YOUR GOAL. Count the lines of the records below that contain the string "should" and reply with only that number.

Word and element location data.
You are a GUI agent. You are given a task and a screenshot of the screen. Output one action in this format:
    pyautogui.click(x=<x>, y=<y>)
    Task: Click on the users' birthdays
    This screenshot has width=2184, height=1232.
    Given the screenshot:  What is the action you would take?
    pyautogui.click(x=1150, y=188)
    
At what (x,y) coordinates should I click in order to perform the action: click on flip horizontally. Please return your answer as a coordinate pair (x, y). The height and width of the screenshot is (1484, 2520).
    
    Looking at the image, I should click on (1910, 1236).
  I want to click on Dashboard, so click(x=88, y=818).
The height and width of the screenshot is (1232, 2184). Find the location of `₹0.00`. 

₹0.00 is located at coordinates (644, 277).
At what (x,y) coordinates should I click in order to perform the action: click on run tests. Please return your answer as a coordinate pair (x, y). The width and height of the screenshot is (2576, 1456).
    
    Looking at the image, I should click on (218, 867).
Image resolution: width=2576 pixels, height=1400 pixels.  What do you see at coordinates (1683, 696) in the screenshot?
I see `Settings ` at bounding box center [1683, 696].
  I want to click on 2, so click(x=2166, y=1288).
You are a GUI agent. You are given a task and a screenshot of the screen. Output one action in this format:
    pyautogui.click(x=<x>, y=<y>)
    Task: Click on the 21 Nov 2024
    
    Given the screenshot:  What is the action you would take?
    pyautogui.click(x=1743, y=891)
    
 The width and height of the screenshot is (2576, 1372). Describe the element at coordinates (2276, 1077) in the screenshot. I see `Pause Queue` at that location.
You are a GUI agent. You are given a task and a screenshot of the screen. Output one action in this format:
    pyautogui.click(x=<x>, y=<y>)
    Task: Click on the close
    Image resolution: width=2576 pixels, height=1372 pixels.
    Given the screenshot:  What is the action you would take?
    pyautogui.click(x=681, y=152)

SOLUTION BELOW. 4